You Gotta Give Hugs!

At the end of the 1940s, researchers initiated a long-term study of 379 kindergartners to learn what factors in raising children would impact their adult life.

Mothers were questioned regarding what they and their spouses did as parents, and about their children’s sociability.

To further the study, nearly four decades later, many of the grown up children were asked about details of their lives and were rated on having close friends, engaging in recreational activities with non-relatives, having a child, and staying married for at least 10 years. The study showed a direct, positive correlation between those children receiving the most warmth from parents, i.e. regular hugs, kisses and cuddling by one or both parents, and their scores as adults in social accomplishment.        

Parents Who Care

While other studies had indicated the importance of emotional warmth from parents, this was the first long-term study to show actual benefits to the child from such loving parenting.  Source: American Health, 11-94.
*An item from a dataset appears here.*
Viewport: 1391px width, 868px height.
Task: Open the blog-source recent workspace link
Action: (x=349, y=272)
Research has confirmed that between birth and age three, complex changes occur in the brain that lay a critical foundation that will be helpful throughout the child's life. Dorothy Routh, former Director of the Center for Education Enhancement and Development at Florida State University noted, "Brain development is happening so rapidly in the first few years of life, and you can take advantage of that learning curve."
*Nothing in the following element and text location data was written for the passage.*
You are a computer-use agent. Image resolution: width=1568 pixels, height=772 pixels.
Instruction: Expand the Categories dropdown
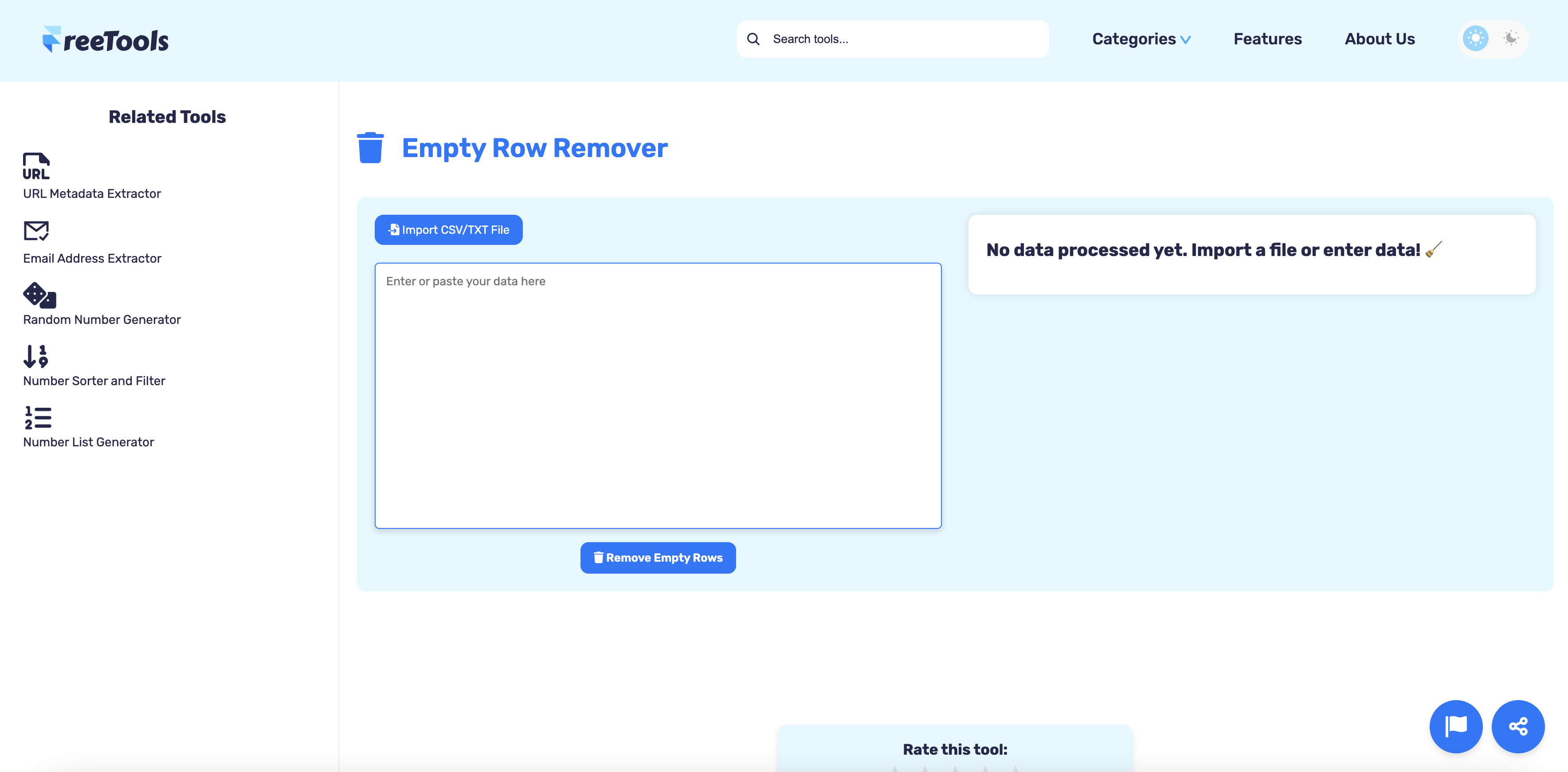1134,38
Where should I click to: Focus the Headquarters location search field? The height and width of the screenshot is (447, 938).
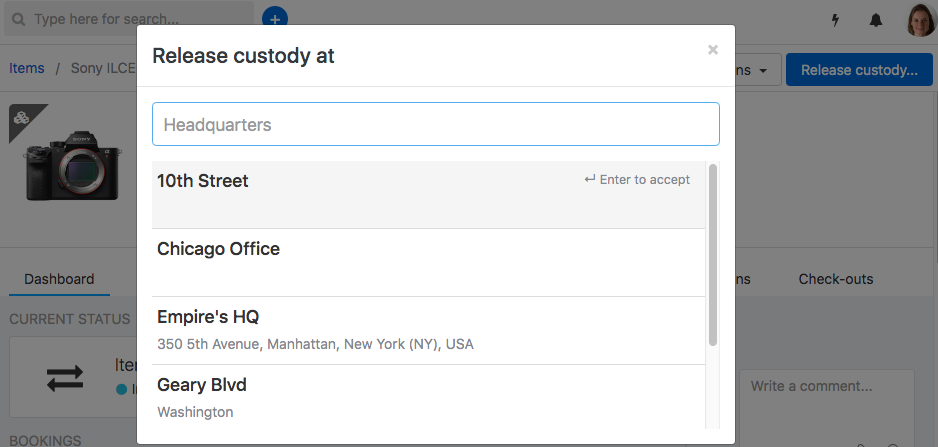coord(436,124)
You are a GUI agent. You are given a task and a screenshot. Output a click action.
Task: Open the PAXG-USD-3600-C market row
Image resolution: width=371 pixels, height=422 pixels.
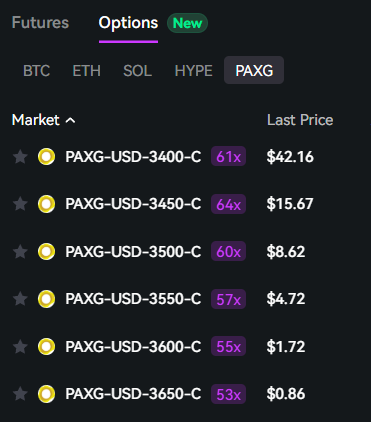[x=185, y=347]
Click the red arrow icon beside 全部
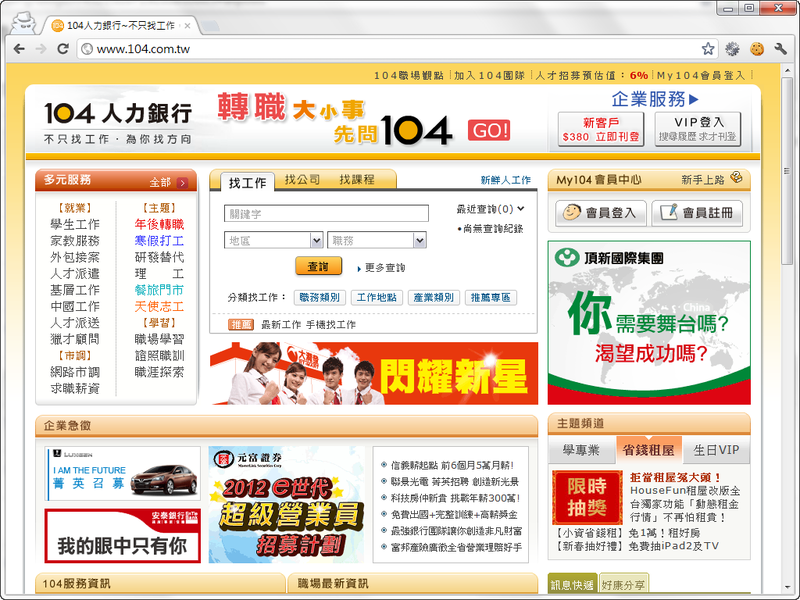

The brain builds pathways between cells throughout the first years of life. These pathways are called neurons. The manner in which the neurons are formed, and their strength depends on the contact and nurturing that children received in the very early years. Unfortunately, if a child receives little care or abuse, this directly affects the brain's growth and can have long-term, devastating consequences.  

Start Early

The Florida Starting Points Initiative (FSPI) indicates that babies are born with more than one hundred billion brain cells, called neurons, plenty to learn about nearly anything. Learning is making connections (synapses) among these cells. This continuous activity seems to peak between the ages of three and ten but continues throughout life.

You can easily learn a foreign language and speak like a native if you do it before age 10. Listening to Mozart and other classical music early in life makes you smarter by exercising the same neurons used for mathematics. A baby's emotional intelligence begins to be wired between 10 and 18 months and this emotional arousal is closely connected with long-term memory. However, prolonged exposure to severe stress can actually change the physiological development of a child's brain.